目が合うと腕を掴んでいた手がすっと外されて、今度は彼と私の指先同士が軽く触れ合う。少し緊張してしまう私と、なんてことないような顔の嵐山。

「うん。何処か行きたいとこある?」

指先が触れ合う理由については言及せずにじっと見つめて聞いてくる。眼差しが熱い。直接見ちゃうと瞳の中が日焼けしそう。

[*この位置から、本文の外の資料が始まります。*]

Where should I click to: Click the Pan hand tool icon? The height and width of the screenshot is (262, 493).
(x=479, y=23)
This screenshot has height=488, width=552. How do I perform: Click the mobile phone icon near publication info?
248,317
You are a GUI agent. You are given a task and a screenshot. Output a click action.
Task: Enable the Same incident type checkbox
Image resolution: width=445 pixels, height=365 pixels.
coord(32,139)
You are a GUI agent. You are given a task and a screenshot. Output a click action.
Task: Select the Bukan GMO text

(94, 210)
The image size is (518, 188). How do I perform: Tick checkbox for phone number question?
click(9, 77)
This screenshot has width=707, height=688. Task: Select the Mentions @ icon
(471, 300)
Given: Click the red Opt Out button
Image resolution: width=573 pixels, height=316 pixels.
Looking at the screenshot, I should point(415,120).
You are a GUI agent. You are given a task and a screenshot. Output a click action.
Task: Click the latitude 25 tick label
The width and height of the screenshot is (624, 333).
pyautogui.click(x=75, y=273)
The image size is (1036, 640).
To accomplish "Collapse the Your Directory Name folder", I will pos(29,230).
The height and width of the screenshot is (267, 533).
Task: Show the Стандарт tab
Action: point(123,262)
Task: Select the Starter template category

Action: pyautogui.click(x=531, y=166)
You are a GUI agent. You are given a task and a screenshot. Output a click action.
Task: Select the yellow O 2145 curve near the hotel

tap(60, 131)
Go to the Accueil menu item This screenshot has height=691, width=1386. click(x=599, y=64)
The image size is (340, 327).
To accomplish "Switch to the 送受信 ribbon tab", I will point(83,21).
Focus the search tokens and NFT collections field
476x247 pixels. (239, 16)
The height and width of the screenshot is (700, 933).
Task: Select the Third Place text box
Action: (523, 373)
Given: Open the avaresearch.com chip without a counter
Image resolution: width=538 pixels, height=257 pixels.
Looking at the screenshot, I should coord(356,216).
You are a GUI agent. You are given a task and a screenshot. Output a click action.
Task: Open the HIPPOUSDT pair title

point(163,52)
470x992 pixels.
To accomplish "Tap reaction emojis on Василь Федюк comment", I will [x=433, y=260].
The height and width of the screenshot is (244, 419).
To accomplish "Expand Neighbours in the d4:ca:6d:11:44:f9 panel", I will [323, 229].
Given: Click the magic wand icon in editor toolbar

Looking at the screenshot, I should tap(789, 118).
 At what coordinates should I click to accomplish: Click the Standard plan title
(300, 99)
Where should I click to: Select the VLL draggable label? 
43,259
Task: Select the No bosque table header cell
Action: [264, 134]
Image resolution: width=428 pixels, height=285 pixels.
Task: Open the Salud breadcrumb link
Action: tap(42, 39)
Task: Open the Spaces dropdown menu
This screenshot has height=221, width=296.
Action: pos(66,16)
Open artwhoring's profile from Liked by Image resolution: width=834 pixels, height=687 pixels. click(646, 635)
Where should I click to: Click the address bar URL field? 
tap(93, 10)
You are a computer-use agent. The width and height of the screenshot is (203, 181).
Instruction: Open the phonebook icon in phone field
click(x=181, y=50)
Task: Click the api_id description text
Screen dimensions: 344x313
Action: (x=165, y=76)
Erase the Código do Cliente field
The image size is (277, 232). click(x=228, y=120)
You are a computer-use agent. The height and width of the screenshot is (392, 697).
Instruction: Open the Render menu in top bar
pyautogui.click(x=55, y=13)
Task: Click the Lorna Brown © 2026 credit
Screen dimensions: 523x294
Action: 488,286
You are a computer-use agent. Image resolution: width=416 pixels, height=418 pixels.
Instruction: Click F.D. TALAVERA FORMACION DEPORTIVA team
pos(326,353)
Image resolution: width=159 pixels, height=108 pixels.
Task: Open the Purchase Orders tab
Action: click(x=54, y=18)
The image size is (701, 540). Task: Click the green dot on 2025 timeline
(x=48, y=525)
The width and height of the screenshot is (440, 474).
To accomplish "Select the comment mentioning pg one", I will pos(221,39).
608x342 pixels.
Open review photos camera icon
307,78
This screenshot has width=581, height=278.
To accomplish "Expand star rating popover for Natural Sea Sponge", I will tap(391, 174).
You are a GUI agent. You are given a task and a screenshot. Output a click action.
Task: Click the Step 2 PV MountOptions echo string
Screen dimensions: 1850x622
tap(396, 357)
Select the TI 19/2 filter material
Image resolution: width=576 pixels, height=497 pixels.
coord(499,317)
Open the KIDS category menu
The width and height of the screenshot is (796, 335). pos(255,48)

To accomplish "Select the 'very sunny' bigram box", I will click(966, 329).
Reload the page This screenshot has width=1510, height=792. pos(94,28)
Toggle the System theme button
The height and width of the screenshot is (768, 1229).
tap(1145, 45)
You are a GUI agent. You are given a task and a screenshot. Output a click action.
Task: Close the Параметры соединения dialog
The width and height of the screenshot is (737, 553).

「最近レイトショーに憧れてて。良かったら一緒に行ってみない?」

多忙な嵐山を夜に連れ回すのは気が引けて、本当はレイトショーに誘う人物リストからは外していたけど、この機会に思い切って誘ってみる。彼は快い感じで頷いてくれた。

「行きたい」
「やった!実は夜遅いから1人で行く勇気あんまり無くて。友達も遠方の子が多くてなかなか誘えなかったんだ。嵐山ナイスだよ」
「夜に1人で出歩くなんて絶対駄目だ。危ないだろ?」
「いけないことしてる感があって楽しいんだけどね」
「こら、危ない目に遭ってからじゃ遅いんだぞ。もし君に何かあったら、俺も悲しいし」

途端に真剣な目で捉えられる。何か、逃げられない感じ。

「その言い方はズルい。嵐山が悲しむようなことは出来ないじゃん」
「わかってくれた?」
「わかりました」

お母さんと子供の会話みたいなやりとりをして思う。嵐山、私の扱いしっかり掴んできた。

「じゃあ、そろそろ本当に帰らなきゃな」

触れ合っていた指先が離れる。追う理由も見つからなくて、彼が触れていたままの形で残った手を体の後ろに隠した。

「真っ暗だし、帰り道気を付けてね」
「あぁ。ありがとう。じゃあまた月曜日に」
「うん。おやすみ」
「おやすみ」

私が家の扉を開けたのを確認して、嵐山はひらりと手を振って踵を返した。姿が見えなくなるまでそのままで見送る。一度だけ振り返った彼と目が合って、手を振り返した。

扉を閉めると、今日1日分のハッピーが心に溶けていく。楽しかったな。ご飯は美味しかったし、笑顔もたくさん見れた。
心の真ん中にぽっと灯ったランプのように穏やかで温かい充実感に満たされて、浮かれた声で「ただいま」と家族に告げた。